La malheureuse courait éperdue.


CHAPITRE XXII

Comment se termina la navigation de la Coquette.


Guayaquil, dans la Nouvelle-Grenade, est une ville charmante, située à environ 40 milles de la mer et sur une rivière de la Nouvelle-Grenade et de l’Équateur qui sort du lac Sambovamban. Après un parcours de 90 kilomètres, la rivière se jette dans le Grand Océan, formant un golfe, celui de Guayaquil. On le sait, ville, fleuve et golfe portent un nom unique.

Comme ailleurs, dans les autres relâches de l’Amérique du Sud, les officiers reçurent le plus chaud accueil à Guayaquil, où ils furent d’autant mieux vus quelles bâtiments de guerre remontent difficilement jusque-là, à cause des bas-fonds ; ceux d’un fort tonnage doivent s’arrêter à l’embouchure du fleuve.

Le commandant s’était rendu aux désirs de son second, et tous deux gardaient le bord après le dîner. Alors on consignait les aspirants et l’équipage jusqu’au jour suivant. Les enseignes seuls descendaient à terre, le soir, à tour de rôle.

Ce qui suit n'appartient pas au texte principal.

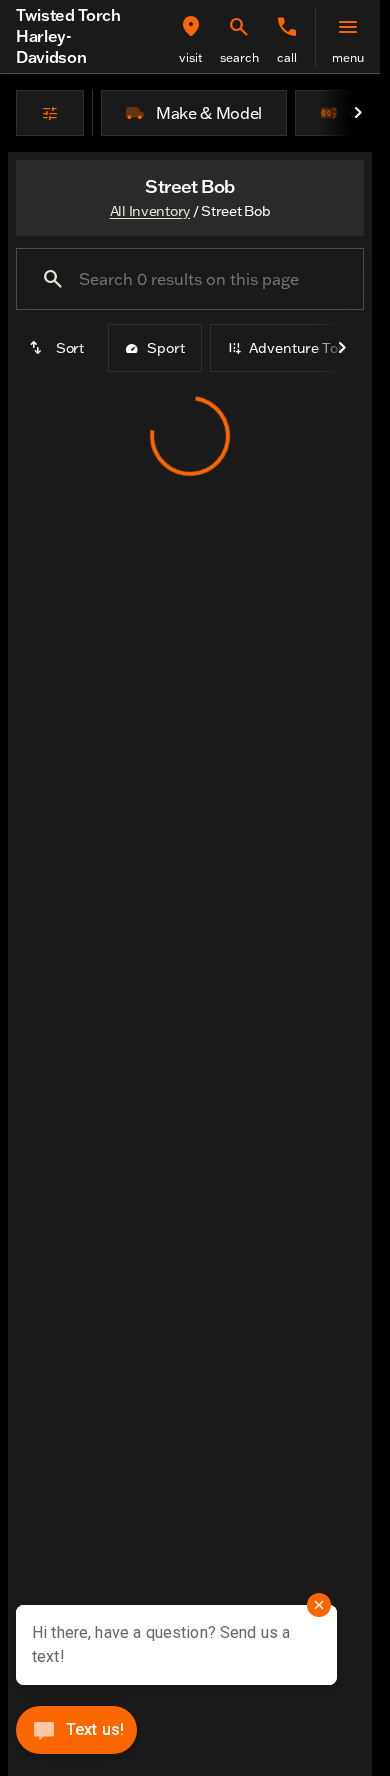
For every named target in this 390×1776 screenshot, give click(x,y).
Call (287, 57)
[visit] (191, 27)
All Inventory (150, 211)
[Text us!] (76, 1735)
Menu (348, 57)
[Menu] (348, 27)
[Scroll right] (358, 113)
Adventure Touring (311, 348)
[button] (191, 37)
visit (191, 57)
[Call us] (287, 27)
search (239, 57)
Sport (166, 348)
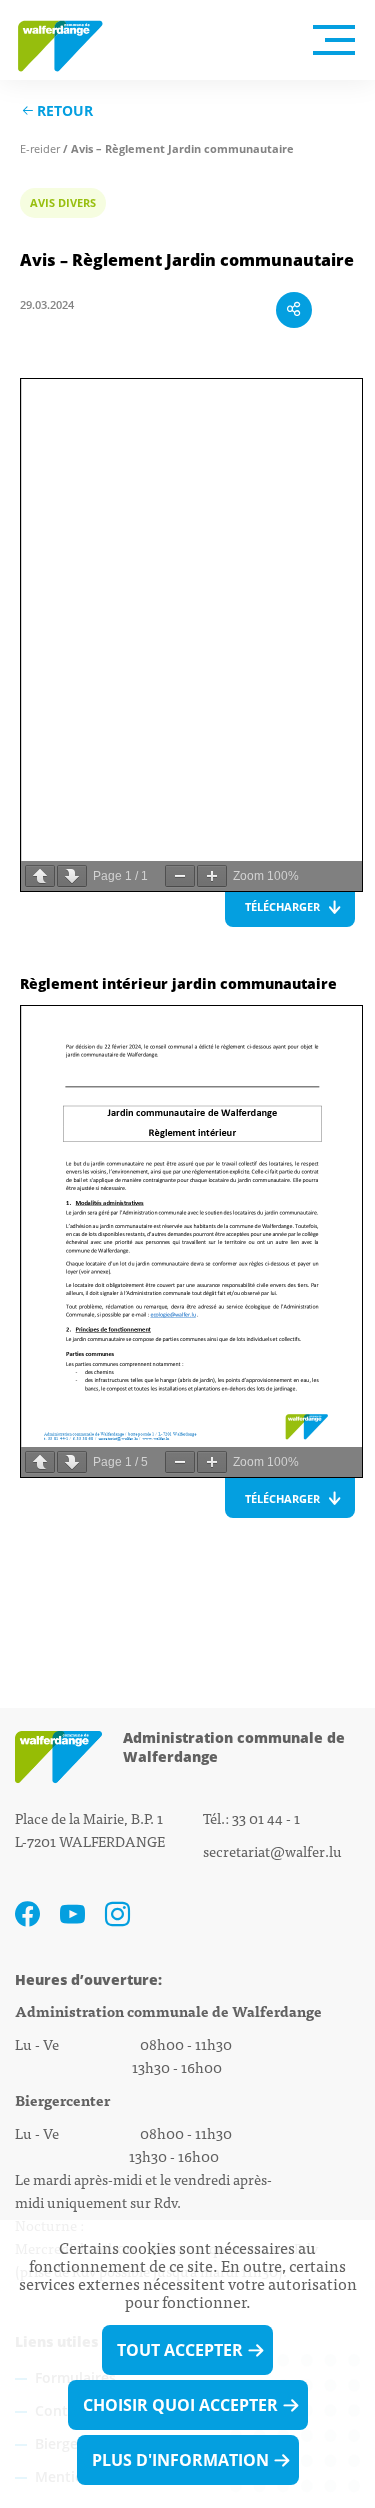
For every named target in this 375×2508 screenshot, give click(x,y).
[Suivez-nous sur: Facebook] (27, 1914)
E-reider (40, 148)
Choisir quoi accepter (180, 2405)
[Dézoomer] (180, 876)
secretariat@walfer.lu (272, 1850)
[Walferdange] (70, 40)
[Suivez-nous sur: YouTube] (72, 1914)
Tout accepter (180, 2350)
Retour (65, 111)
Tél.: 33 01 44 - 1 (251, 1817)
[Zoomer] (212, 876)
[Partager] (294, 310)
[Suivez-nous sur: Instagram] (117, 1914)
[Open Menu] (334, 40)
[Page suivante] (72, 876)
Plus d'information (180, 2460)
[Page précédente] (40, 876)
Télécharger (282, 906)
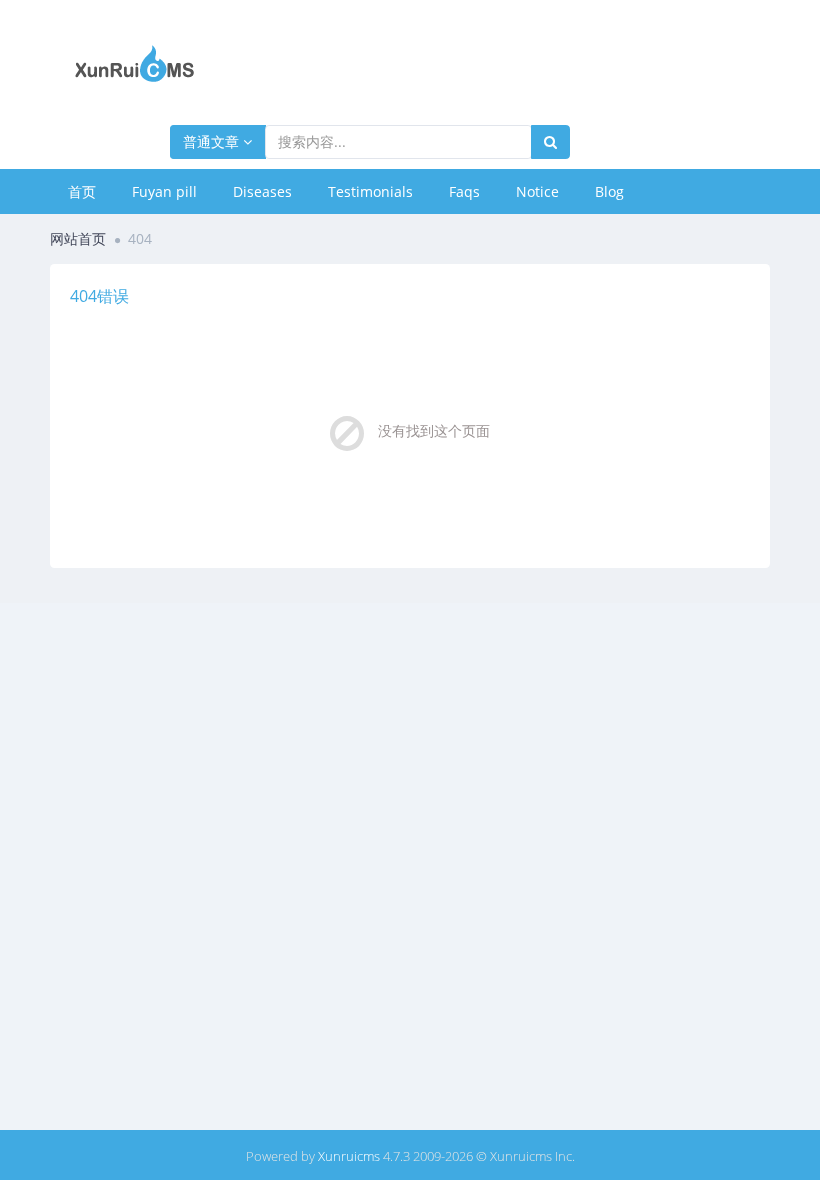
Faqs (464, 191)
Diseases (262, 191)
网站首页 (78, 238)
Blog (609, 191)
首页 (82, 191)
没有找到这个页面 (434, 430)
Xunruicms (349, 1156)
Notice (537, 191)
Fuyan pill (164, 191)
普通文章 (213, 141)
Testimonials (370, 191)
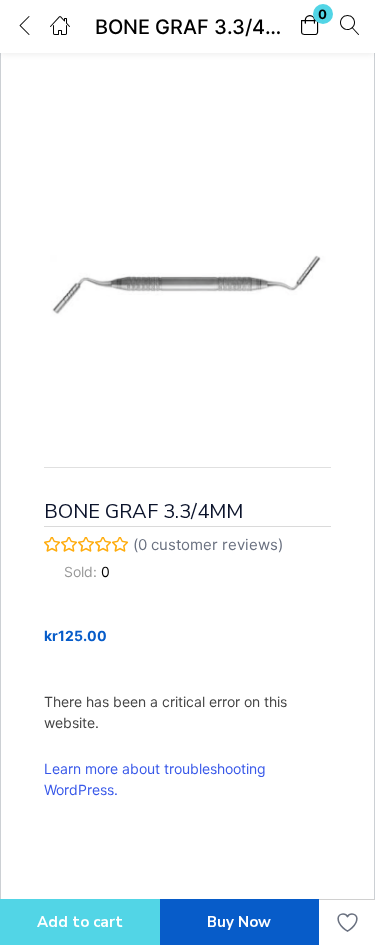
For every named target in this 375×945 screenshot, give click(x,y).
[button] (310, 26)
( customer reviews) (208, 544)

Les murmures ne firent pas défaut. Ah ! comme il eût désiré faiblir, le bon commandant ! Mais il tint bon, parce qu’une légère crainte se mêlait à sa récente affection pour Langelle, quoique cette affection augmentât tous les jours.

« Voyez-vous, Martin, disait-il au docteur, quand ce diable de garçon me regarde au travers de son lorgnon avec un sourire tranquille en me demandant n’importe quoi de sa voix traînante, il me semble qu’il commande, et j’aurais aussi bien envie de lui résister que de me jeter à l’eau, ma parole d’honneur ! Et lorsque nous dînons ensemble en causant comme une paire d’amis, eh bien, ma vieille carcasse en est toute réjouie. Quand je pense que j’ai failli demander la réforme pour ce brigand d’enjôleur ! Mille pipes du diable ! il y a de quoi se faire réveiller pour en rire, mille… Oui, je jure, et pourtant, Martin, avec Langelle, ça ne m’arrive pas moitié autant ! Et à bord, on lui obéit, faut voir ! L’autre jour, à Valparaiso, un quartier-maître nous revient débraillé, soûl, s’étant battu. L’animal, ayant le vin mauvais, ne voulait pas se laisser mettre aux fers ; hurlant sur le pont, il envoyait des bourrades à droite et à gauche. Je veux intervenir ; mais Langelle me coupe la route en disant : « Commandant, je vous en supplie, ne vous commettez pas avec cette brute. »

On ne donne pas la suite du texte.